Bruce James Miller (born 1961) is an Australian diplomat who was Australian Ambassador to Japan from 2011 until 2017. He was Director-General of the Office of National Assessments before retiring from the public service in December 2017. Since then, he has taken up a number of private sector and academic roles, including as a non-executive director of Japanese owned life insurance company TAL.

He graduated from the Faculty or Arts and the Faculty of Law of the University of Sydney, and joined the then Department of Foreign Affairs in 1986. He served overseas in Tehran (1986–89), and in Tokyo (1992–96, 2004–08, and finally as Ambassador to Japan 2011-2017). He worked in three different Government departments, the Department of Foreign Affairs and Trade, the Department of the Prime Minister and Cabinet (1997–98), and the Office of National Assessments (2009-11 as Deputy Director-General, and then as A/g Director-General for a year in 2017). He worked mainly on Australia’s political and economic relations with North Asia, international security and international legal issues.

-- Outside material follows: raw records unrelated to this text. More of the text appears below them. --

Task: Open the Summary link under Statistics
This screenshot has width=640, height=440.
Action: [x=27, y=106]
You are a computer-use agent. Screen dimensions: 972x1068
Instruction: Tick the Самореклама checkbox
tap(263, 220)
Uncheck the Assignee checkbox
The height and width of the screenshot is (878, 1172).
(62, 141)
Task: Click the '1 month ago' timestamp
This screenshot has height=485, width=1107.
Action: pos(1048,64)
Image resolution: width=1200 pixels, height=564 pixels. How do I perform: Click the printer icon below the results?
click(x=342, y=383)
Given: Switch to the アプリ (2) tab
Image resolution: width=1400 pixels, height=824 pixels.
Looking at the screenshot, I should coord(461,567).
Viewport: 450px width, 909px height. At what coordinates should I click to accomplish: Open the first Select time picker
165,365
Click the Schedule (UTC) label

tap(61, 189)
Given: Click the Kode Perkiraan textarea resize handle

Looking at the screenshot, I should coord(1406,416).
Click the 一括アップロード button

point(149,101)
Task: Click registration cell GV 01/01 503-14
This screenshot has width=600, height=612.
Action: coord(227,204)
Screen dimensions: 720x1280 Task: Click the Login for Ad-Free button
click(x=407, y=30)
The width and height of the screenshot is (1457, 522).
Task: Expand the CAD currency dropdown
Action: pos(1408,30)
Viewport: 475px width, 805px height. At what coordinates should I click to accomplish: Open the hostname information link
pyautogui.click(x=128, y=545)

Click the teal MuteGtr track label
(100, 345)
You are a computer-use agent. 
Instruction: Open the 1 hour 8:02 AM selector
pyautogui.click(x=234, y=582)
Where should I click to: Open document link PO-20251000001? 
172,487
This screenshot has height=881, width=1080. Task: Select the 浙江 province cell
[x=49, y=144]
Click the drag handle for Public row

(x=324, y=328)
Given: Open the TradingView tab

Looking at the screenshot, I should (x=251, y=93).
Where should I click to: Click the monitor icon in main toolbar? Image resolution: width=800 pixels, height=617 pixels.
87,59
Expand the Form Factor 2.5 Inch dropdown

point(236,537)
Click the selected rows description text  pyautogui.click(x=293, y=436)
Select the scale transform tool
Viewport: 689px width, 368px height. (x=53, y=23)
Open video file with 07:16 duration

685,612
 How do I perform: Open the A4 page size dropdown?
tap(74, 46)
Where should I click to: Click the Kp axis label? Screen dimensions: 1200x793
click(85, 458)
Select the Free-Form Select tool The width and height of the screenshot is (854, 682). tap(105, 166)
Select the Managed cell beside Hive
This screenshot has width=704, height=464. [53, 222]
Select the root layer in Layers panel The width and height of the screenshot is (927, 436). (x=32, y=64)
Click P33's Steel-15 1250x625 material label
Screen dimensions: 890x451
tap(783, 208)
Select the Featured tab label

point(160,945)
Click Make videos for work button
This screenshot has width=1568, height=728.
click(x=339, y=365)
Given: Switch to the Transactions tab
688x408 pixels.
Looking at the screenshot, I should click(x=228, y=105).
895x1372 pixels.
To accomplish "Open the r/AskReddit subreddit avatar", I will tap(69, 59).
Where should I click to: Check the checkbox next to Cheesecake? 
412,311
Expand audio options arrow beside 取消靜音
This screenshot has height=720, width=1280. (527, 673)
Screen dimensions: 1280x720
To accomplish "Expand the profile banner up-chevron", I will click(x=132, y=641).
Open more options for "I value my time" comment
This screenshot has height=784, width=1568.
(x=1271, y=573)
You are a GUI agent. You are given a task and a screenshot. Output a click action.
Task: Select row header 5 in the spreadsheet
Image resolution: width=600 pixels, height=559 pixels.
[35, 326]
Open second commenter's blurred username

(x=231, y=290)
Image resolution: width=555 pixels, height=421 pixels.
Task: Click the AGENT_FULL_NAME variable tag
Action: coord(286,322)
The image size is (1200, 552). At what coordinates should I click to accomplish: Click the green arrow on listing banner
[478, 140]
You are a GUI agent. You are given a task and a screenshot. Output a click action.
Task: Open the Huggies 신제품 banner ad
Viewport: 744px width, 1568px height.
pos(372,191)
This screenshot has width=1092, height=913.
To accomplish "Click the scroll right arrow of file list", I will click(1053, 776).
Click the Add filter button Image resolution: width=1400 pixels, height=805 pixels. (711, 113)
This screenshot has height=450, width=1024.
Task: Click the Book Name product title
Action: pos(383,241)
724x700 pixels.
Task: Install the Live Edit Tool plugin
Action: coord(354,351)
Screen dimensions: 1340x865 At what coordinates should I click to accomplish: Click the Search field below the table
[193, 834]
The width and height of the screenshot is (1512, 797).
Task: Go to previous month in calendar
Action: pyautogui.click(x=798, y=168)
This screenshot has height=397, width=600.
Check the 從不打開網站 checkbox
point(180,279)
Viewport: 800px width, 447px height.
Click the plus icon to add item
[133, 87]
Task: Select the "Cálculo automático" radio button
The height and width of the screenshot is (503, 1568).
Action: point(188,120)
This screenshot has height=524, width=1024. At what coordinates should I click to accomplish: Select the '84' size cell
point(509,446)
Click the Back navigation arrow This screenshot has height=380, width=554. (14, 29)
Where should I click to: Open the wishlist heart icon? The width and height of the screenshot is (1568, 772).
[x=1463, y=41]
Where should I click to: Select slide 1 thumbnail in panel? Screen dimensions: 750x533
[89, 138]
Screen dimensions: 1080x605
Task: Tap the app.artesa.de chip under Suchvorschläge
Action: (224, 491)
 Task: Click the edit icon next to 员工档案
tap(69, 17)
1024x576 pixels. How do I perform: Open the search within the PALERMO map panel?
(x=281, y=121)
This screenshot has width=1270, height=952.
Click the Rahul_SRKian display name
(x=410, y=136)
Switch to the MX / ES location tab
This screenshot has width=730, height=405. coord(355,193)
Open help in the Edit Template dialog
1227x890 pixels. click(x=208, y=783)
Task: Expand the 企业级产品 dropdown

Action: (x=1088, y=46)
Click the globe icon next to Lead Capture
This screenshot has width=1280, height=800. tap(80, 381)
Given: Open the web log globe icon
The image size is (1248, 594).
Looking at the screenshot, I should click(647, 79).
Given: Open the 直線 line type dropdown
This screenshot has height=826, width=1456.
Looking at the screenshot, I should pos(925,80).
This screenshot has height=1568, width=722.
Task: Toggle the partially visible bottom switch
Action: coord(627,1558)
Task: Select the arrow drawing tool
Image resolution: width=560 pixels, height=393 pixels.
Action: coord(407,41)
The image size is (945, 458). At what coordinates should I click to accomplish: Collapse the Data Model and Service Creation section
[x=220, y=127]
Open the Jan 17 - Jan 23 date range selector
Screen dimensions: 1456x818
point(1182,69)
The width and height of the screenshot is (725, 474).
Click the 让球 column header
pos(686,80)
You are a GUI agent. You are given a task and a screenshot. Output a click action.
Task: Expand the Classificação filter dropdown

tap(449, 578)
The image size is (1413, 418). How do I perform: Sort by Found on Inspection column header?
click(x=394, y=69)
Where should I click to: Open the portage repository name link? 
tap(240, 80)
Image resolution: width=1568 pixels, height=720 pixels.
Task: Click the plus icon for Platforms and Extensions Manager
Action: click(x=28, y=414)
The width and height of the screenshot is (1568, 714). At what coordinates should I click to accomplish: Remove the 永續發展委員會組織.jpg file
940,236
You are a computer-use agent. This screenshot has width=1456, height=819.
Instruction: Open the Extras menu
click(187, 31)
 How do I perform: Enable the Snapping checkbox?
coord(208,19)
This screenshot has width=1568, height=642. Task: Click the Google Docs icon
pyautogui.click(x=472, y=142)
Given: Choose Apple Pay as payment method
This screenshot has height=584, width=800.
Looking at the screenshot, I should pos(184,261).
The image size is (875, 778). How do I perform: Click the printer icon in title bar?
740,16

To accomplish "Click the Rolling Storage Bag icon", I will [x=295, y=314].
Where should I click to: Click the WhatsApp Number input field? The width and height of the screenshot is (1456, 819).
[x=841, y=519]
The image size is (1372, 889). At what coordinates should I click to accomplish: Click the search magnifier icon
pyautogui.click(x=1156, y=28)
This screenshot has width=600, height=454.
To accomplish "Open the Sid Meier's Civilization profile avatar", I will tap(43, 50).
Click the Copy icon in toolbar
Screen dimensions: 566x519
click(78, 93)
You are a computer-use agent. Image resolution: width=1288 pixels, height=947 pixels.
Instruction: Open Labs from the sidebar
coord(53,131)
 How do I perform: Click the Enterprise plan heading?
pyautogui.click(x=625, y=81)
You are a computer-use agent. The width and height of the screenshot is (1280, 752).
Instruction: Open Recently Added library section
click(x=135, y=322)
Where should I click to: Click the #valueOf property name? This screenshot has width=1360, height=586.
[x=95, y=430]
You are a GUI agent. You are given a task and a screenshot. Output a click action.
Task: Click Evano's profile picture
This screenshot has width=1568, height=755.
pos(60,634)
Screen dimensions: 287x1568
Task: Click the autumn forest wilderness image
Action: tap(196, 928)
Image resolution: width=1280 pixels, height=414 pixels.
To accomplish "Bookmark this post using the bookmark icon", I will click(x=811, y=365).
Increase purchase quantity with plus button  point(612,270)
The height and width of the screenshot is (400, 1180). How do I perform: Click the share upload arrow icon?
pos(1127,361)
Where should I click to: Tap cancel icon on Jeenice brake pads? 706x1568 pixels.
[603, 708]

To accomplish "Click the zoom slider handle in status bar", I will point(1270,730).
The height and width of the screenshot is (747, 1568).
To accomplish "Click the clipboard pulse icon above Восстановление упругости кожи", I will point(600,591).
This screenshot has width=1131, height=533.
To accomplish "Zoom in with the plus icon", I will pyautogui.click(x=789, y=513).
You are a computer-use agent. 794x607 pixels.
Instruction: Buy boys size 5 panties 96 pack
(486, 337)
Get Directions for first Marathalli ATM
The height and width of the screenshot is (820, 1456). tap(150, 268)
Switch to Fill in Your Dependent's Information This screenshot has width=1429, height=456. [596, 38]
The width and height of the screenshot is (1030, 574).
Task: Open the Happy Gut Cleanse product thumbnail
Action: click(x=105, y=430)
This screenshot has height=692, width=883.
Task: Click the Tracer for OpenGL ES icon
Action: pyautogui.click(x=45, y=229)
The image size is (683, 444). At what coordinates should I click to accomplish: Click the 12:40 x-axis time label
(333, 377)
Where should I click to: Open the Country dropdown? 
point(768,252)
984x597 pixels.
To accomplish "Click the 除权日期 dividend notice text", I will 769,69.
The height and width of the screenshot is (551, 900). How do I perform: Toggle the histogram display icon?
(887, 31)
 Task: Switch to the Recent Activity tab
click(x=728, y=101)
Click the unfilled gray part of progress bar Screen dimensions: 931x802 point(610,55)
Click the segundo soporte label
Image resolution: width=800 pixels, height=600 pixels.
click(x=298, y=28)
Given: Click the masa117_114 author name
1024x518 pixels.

He was appointed as Chair of the Australia Japan Foundation of the Department of Foreign Affairs and Trade in August 2020.

Growing up with an interest in East Asia and its culture since the age of 11, he learned to speak Japanese while at university, including studying in Japan 1981-83.

In 2011, Miller was announced to replace Murray McLean as Ambassador of Australia to Japan, on 7 April that year, shortly after the 2011 Tōhoku earthquake and tsunami, and arrived to take up his posting in August.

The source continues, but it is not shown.